La Nation garantit l'égal accès de l'enfant et de l'adulte à l'instruction, à la formation professionnelle et à la culture. L'organisation de l'enseignement public gratuit et laïque à tous les degrés est un devoir de l'État

Préambule de 1946, à valeur constitutionnelle

L'initiative a certes convaincu un certain nombre de parents, cependant elle ne fait pas l'unanimité.
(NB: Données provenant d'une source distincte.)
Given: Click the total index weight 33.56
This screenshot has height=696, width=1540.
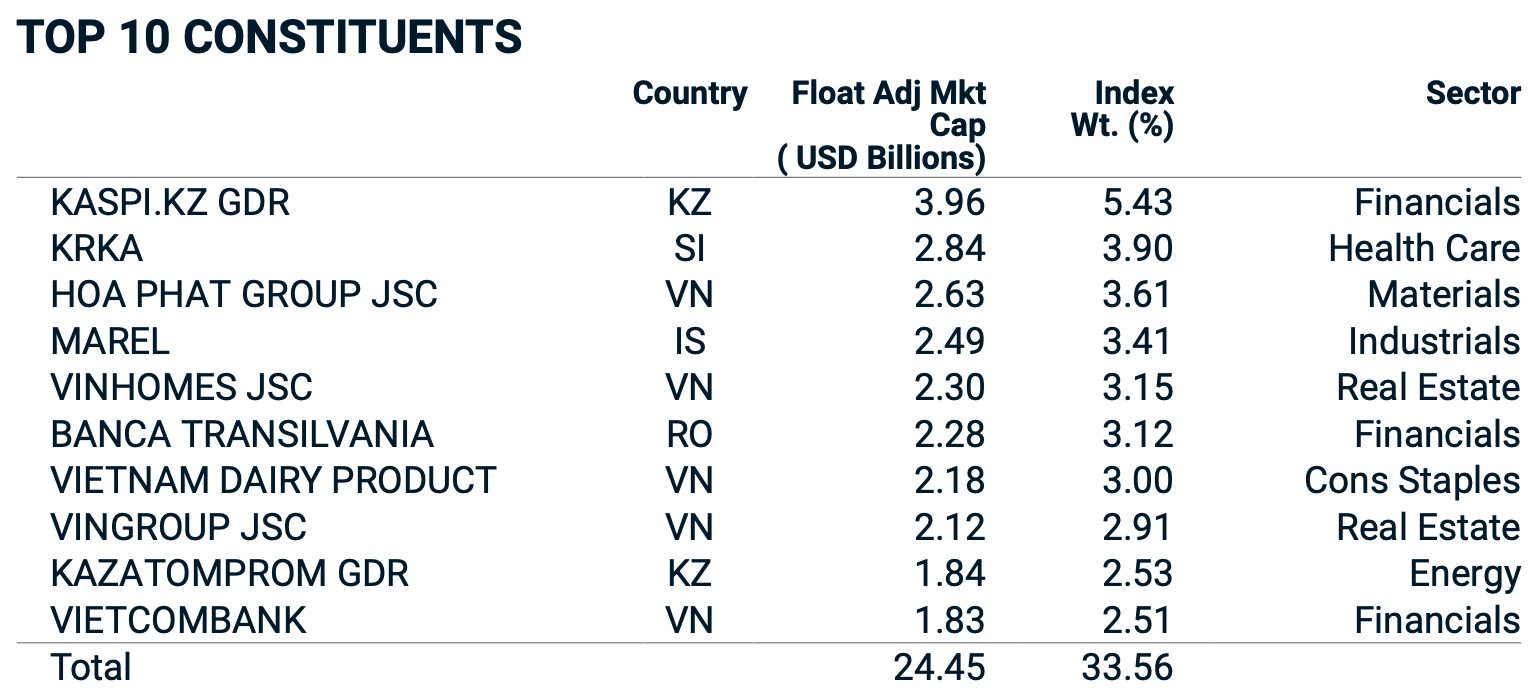Looking at the screenshot, I should coord(1126,666).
Pour Laurent Zamesczkowski, porte-parole de la PEEP, première fédération d'associations de parents d'élèves, «aucune indemnisation ne sera à la hauteur d'un préjudice qui peut s'étaler sur toute une vie». Il est selon lui impossible d'évaluer les conséquences sur l'enfant, celles-ci dépendant de la matière manquée, du nombre d'heures sautées mais aussi du niveau de chaque élève.

«Pour certains, cela sera catastrophique, ils vont cultiver de vraies lacunes alors que pour d'autres ce sera moins problématique.» Amandine a ainsi eu peur pour une de ses filles. «Elle a commencé à développer une sorte de phobie scolaire, elle ne voulait plus aller à l'école.» Selon la mère de famille, engagée dans la vie scolaire municipale, les classes maternelles et primaires ont «été fortement touchées» par ces absences répétées. Certains territoires semblent plus concernés que d'autres, rapporte Laurent Zamesczkowski. Parmi eux, les départements souffrant d'un manque d'attractivité ainsi que les académies franciliennes. Contacté, le ministère de l'Éducation nationale n'a pas réagi.